Stored data:
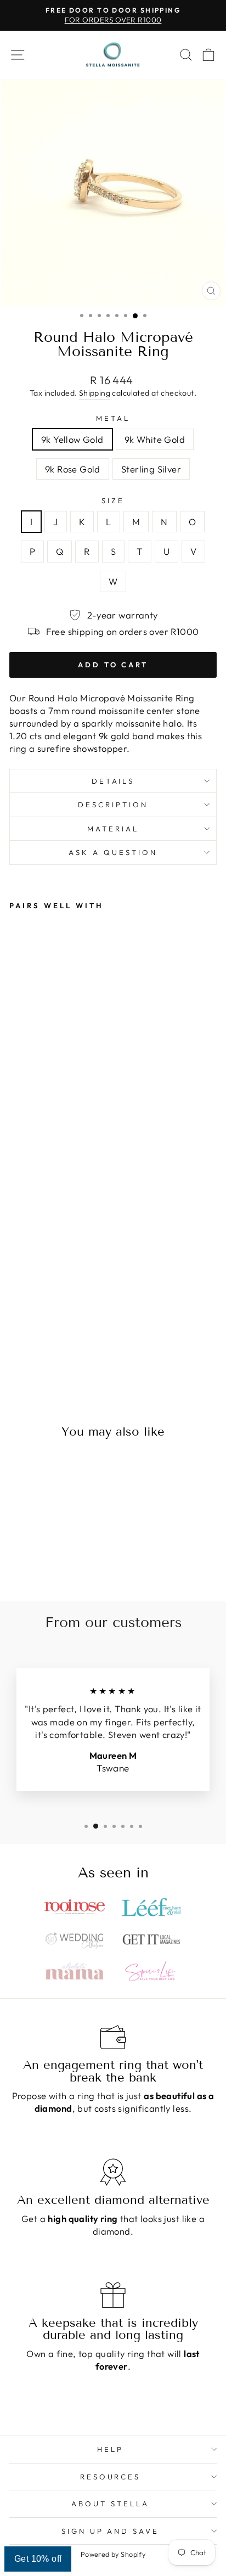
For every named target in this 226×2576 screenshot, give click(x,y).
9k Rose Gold (72, 469)
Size (113, 500)
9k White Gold (155, 439)
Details (113, 781)
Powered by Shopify (113, 2554)
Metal (113, 418)
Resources (110, 2476)
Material (113, 828)
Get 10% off (37, 2558)
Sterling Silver (151, 469)
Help (110, 2449)
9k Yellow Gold (72, 439)
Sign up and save (110, 2531)
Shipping (94, 393)
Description (113, 804)
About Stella (110, 2503)
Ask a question (113, 852)
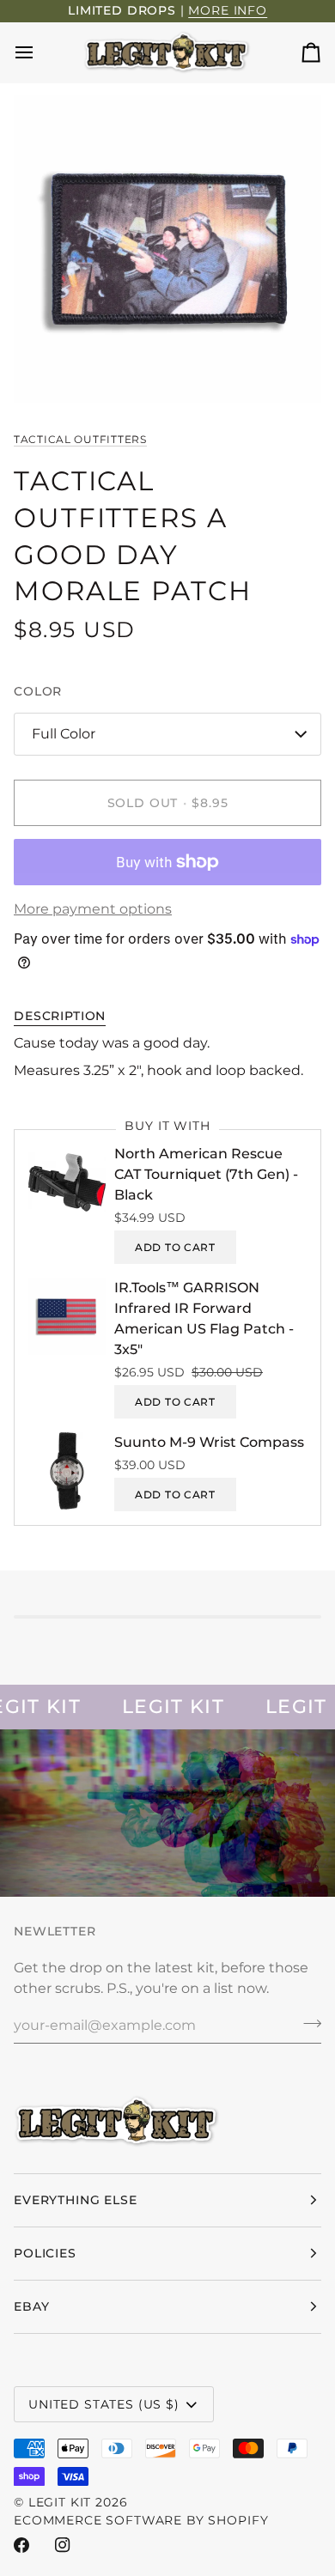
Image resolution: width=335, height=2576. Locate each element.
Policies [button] (45, 2253)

* _TASK STATEMENT_
Each entry should be transcribed exactly as given, with pictures omitted.

* _WRITTEN SOLUTION_
For every named target in this 226×2576 screenshot, give click(x,y).
9k Rose Gold (72, 469)
Size (113, 500)
9k White Gold (155, 439)
Details (113, 781)
Powered by Shopify (113, 2554)
Metal (113, 418)
Resources (110, 2476)
Material (113, 828)
Get 10% off (37, 2558)
Sterling Silver (151, 469)
Help (110, 2449)
9k Yellow Gold (72, 439)
Sign up and save (110, 2531)
Shipping (94, 393)
Description (113, 804)
About Stella (110, 2503)
Ask a question (113, 852)
Image resolution: width=335, height=2576. Locate each element.
Policies [button] (45, 2253)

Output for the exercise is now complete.